▶ EXERCISE AIM: Rewrite everything from "While a breach" down to "field of work." in the workshop description, using "complaints" in place of "grievances".

Post-Conference Workshop
It’s what we do now that matters: Spontaneity after a breach in the working alliance
Workshop Leader: Charmaine McVea
- Dates: Monday 27th – Tuesday 28th January 2020
- Monday: 9.30 AM – 6:00 PM. Tuesday 9:30 AM – 4:00 PM
- Workshop Fee: $450 NZD
- Maximum participants: 14
- Accommodation: Included nights – 26th and 27th January
- Meals: Breakfast, lunch and dinner on Monday 27th, breakfast and lunch on Tuesday 28th
Psychodrama is a down-to-earth, practical methodology. Our training orients us to being present, to relate to the specific situation we find ourselves in at this moment and with these people. The intention is to bring greater vitality and creativity into daily living, as eloquently expressed in the AANZPA Vision statement. This is the subtle and powerful contribution that psychodrama brings to our work as educators, community developers, organisational consultants, and therapists.
And yet … if we are committed to bringing ourselves forward in the moment and developing good working alliances with clients and colleagues, we are going to fall into relationship holes from time to time. A relationship hole or breach occurs when something interferes with the collegiality and trust that has been developing between us and our clients or colleagues. It may involve a misunderstanding or an unexpected rift in expectations and norms of behaviour, especially given the different perspectives that we, as psychodramatists, bring to a system.
While a breach may be based on real or perceived grievances, the impact on the relationship is real. To contribute to a culture that values discernment rather than caution at these times, we will do well to accept rather than avoid the hole and develop our capacities to warm-up to our spontaneity in response. This workshop is concerned with what you do after there has been a breach in a working alliance: It’s not about getting it right. It’s about being committed to doing the next thing. The wider purpose is to further develop your capacity to build robust working relationships in your field of work.

▶ RECORD EXTRACTS:

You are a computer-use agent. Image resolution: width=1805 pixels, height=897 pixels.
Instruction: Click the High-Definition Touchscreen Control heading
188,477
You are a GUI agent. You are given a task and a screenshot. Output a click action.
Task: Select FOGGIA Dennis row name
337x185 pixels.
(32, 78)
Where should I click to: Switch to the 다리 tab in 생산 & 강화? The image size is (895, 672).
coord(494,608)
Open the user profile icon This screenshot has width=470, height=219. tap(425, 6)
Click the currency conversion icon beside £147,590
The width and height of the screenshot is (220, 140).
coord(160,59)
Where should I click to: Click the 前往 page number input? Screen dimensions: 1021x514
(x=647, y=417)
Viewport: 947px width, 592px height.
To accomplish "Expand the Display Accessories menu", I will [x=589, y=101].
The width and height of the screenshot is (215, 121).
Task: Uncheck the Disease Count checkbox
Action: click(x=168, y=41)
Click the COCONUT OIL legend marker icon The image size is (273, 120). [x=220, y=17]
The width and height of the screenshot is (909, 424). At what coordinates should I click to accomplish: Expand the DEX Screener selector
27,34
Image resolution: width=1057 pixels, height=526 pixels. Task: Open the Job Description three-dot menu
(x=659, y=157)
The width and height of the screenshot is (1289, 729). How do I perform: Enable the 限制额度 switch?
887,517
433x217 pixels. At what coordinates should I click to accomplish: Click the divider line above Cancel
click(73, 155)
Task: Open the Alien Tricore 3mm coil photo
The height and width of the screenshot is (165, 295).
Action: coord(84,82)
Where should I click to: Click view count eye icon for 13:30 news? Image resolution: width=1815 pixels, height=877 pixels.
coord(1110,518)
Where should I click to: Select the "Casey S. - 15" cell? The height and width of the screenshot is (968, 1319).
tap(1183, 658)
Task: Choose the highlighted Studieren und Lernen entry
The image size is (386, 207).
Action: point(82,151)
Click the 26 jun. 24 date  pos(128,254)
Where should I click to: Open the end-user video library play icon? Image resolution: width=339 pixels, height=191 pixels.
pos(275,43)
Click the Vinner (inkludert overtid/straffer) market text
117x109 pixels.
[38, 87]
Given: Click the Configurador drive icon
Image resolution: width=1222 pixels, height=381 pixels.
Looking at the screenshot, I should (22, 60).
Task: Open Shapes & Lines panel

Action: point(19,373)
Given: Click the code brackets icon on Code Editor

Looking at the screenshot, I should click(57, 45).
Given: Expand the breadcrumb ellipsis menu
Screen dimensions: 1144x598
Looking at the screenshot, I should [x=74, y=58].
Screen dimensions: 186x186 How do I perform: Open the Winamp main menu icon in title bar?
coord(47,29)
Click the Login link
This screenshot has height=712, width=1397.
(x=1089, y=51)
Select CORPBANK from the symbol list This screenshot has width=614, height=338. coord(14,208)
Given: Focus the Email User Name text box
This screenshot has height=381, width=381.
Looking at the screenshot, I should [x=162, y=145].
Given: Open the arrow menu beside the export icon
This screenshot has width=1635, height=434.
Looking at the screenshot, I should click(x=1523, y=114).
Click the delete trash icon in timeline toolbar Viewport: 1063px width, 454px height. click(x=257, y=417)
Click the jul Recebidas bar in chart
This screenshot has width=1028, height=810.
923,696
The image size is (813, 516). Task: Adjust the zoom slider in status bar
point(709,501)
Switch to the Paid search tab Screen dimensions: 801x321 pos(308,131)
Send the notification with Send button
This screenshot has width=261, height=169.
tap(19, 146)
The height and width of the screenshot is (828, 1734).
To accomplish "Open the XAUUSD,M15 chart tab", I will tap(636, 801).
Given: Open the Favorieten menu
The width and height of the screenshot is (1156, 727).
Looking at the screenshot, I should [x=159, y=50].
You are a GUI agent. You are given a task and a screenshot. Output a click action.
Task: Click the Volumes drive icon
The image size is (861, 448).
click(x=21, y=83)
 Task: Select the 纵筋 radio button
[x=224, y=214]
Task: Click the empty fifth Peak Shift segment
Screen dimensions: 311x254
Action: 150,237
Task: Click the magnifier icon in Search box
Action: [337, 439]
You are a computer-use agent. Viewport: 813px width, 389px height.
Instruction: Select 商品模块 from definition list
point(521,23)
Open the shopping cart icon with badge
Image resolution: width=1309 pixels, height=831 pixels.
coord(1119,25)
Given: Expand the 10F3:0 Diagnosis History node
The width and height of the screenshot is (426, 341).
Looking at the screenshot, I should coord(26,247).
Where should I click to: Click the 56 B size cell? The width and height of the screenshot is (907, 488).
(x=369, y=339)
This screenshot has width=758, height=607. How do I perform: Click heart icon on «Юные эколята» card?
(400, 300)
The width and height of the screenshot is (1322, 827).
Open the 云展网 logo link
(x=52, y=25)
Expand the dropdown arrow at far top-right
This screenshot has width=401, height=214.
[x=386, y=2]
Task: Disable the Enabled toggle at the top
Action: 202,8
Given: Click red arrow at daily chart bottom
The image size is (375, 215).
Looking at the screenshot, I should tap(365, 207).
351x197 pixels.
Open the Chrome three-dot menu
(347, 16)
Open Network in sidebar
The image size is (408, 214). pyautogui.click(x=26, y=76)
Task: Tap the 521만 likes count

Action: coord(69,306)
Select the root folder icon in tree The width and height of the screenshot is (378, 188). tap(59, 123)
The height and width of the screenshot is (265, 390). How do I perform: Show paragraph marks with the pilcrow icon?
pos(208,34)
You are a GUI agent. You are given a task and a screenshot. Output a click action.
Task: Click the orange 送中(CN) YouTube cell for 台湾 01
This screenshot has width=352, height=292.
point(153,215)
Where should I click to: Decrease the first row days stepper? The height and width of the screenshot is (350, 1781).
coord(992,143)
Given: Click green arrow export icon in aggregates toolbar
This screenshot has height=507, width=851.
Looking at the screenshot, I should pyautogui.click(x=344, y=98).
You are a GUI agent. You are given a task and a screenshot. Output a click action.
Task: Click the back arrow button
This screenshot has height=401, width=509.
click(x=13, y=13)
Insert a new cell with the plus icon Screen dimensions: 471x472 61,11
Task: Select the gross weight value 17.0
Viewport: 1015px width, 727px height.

▶ RESULT OF THIS EXERCISE:
While a breach may be based on real or perceived complaints, the impact on the relationship is real. To contribute to a culture that values discernment rather than caution at these times, we will do well to accept rather than avoid the hole and develop our capacities to warm-up to our spontaneity in response. This workshop is concerned with what you do after there has been a breach in a working alliance: It’s not about getting it right. It’s about being committed to doing the next thing. The wider purpose is to further develop your capacity to build robust working relationships in your field of work.